O presidente Luiz Inácio Lula da Silva (PT) e as lideranças da União Europeia decidiram criar um canal de negociação para discutir as restrições impostas a produtos brasileiros, principalmente às carnes, durante reunião realizada nessa terça-feira (16), na Cúpula do G7, em Évian, na França.
O encontro reuniu a presidente da Comissão Europeia, Ursula von der Leyen, e o presidente do Conselho Europeu, António Costa. Segundo a Secretaria de Comunicação Social (Secom) da Presidência da República, o novo mecanismo vai reunir representantes do Itamaraty e da Comissão Europeia para identificar os entraves comerciais e buscar soluções.
Além dos produtos de origem animal, as conversas também vão abordar questões relacionadas aos produtos siderúrgicos brasileiros. De acordo com a Secom, as partes se comprometeram a procurar alternativas que atendam às exigências sanitárias e industriais da União Europeia, ao mesmo tempo em que preservem os interesses exportadores do Brasil.
“Definiram um mecanismo bilateral entre o Itamaraty e funcionários da Comissão, com vistas a identificar as dificuldades, tanto na área de produtos de origem animal quanto nos produtos siderúrgicos. Comprometeram-se a buscar soluções que contemplem as preocupações europeias”, disse a presidência por meio de nota.

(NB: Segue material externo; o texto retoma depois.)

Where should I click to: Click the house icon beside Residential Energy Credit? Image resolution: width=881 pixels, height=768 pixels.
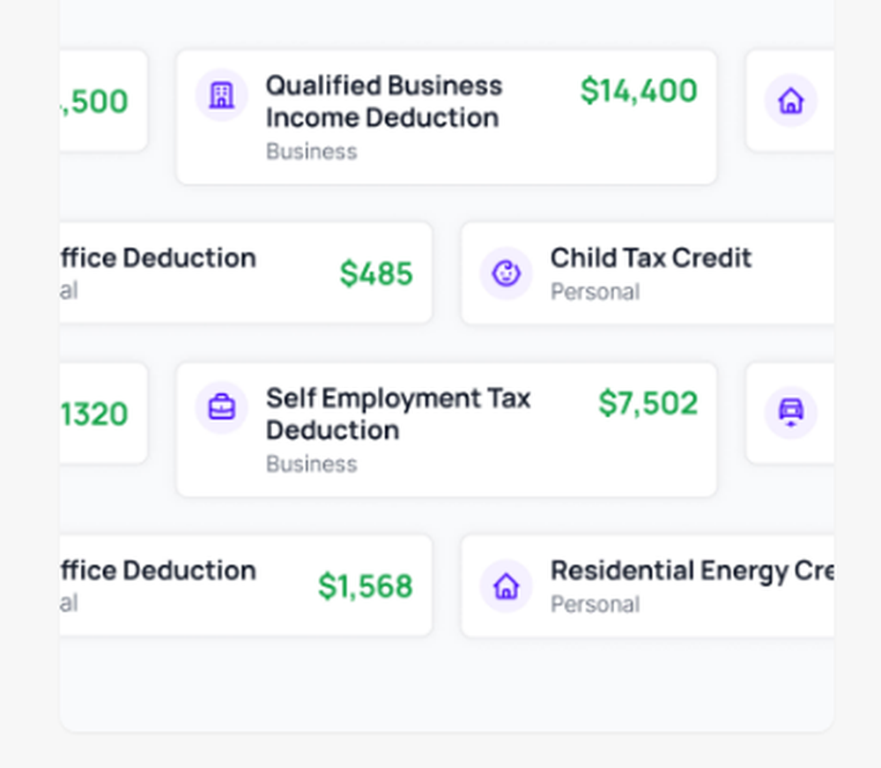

Entenda o veto da União Europeia
A criação do grupo de negociação ocorre poucos dias após a União Europeia oficializar a exclusão do Brasil da lista de países autorizados a exportar determinados produtos de origem animal para o bloco. A medida foi publicada no último dia 5 e passa a valer em 3 de setembro deste ano.
Com a decisão, o Brasil perderá a autorização para exportar carne bovina, carne de frango, carne de cavalo, além de produtos como tripas, peixes e mel para os países europeus. Segundo a Comissão Europeia, o Brasil não apresentou informações suficientes para comprovar que cumpre as exigências relacionadas ao controle do uso de antimicrobianos na produção animal.
Essas substâncias são utilizadas para prevenir e tratar infecções em animais e, em alguns casos, também podem ser empregadas para estimular o crescimento na pecuária.
O governo brasileiro tenta agora, por meio da negociação diplomática, reverter as restrições e evitar novos impactos sobre as exportações do agronegócio nacional.